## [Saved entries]
= Beginning of Section =

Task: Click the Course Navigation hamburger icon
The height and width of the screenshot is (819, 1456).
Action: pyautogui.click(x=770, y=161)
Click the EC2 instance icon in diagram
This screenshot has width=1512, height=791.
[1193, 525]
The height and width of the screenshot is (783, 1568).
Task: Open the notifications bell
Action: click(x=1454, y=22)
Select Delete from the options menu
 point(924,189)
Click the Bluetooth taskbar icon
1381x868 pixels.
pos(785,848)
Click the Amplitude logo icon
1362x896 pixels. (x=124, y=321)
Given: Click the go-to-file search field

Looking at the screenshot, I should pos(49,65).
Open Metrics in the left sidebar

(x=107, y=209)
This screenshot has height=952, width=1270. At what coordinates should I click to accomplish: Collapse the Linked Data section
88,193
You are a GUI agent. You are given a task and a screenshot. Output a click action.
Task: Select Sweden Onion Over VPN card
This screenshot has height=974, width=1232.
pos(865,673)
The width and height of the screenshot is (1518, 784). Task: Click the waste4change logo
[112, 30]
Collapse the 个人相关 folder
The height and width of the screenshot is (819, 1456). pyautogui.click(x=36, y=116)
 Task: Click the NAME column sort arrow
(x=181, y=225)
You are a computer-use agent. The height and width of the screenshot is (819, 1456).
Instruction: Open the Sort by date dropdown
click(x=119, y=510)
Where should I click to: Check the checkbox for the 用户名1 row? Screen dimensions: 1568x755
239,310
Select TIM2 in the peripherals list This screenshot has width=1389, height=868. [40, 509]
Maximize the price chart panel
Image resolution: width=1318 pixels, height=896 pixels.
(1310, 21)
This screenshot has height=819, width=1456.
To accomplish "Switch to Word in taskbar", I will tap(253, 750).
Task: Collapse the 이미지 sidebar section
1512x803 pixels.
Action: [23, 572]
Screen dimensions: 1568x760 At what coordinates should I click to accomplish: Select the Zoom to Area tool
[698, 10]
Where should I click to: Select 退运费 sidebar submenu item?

= End of Section =

## [WORK REQUEST]
Within the data above, how many lines include the string "taskbar"? Only the number is required.

## [WORKED SOLUTION]
2